A matéria segurança viária é de total interesse público, ou seja, vai muito além do interesse privado, sendo um assunto global e não somente de um país, estado e etc. Essa temática é frequentemente tratada em diversos órgãos como a OMS com o Relatório Global sobre Estado da Segurança Viária de 2015, a ONU – A/RES/64/255 de 2010 que relacionou cinco pilares sobre os quais os países deveriam direcionar suas ações com relação ao trânsito, com intuito de reduzir o número de mortes e feridos e a ONU – A/RES/72/271 de 2018 que ampliou pilares e fatores direcionados a segurança no trânsito para 12.

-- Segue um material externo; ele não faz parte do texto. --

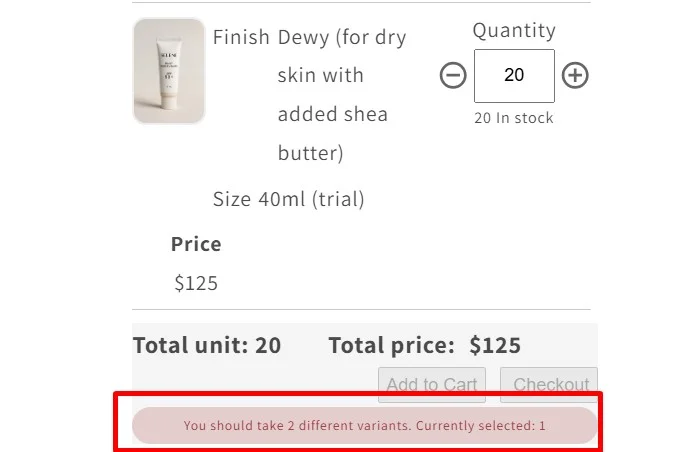
Task: Decrease quantity with the minus icon
Action: (x=453, y=75)
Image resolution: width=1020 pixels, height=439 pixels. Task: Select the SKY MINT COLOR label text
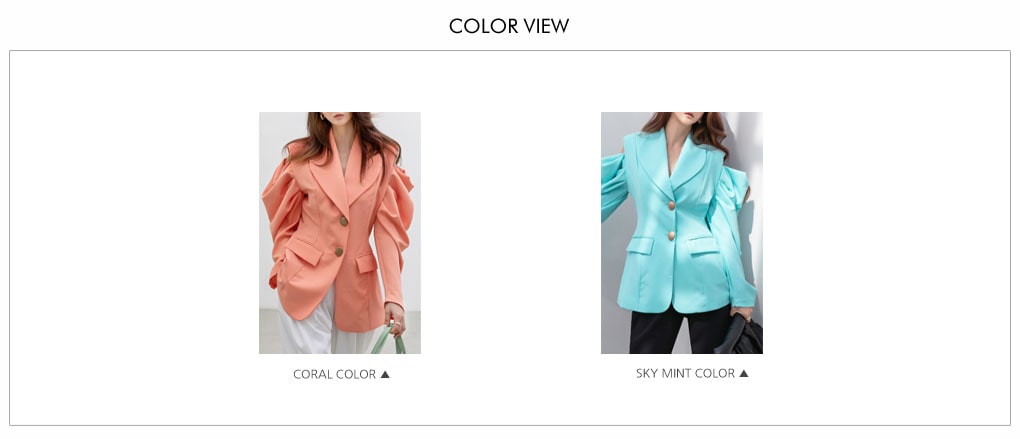[x=686, y=373]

Tais fatores e pilares de atenção com relação à segurança viária mundial, definidos pela ONU em 2018, devem ser de conhecimento de todos, fazendo parte de todo programa de treinamento de segurança de trânsito dentro de qualquer empresa de transporte que são:


  1. Gestão da Segurança,

  2. Infraestrutura viária,

  3. Veículos mais seguros,

  4. Comportamento dos usuários da via,

  5. Atendimento às vítimas,

  6. Baixa visibilidade,

  7. Condições médicas,

  8. Medicamentos que afetam a condução segura;

  9. Fadiga;

  10. Uso de estupefacientes e substâncias psicotrópicas e psicoativas;

  11. Telefones celulares;

  12. Outros produtos eletrônicos e dispositivos de mensagens de texto.


O comportamento do motorista profissional é a chave da questão, por isso defendemos o direito e dever das empresas em monitorar sua conduta ao volante, já que traz inúmeros resultados positivos: como a redução de acidentes e incidentes; preservação de vidas, diminuição do custo do estado com tratamento de vítimas, corte de custos da frota com combustível, manutenção e etc. Ou seja, traz segurança jurídica para as empresas contratantes, tanto com relação ao cumprimento de normas de trânsito, como trabalhistas e, por consequência, de responsabilidade civil.


Deste modo, seguindo orientações mundiais e normas nacionais, temos que trânsito é direito e dever de todos, onde a busca incessante por medidas que possam ajudar a manter uma segurança viária segura deve ser incentivada, razão pela qual entendemos que todo histórico da CNH de um motorista profissional, deva estar disponível para consulta pública nos portais eletrônicos dos DETRANS estaduais, por ser medida preventiva, de monitoramento e de educação no trânsito, visando à preservação do maior número de vidas.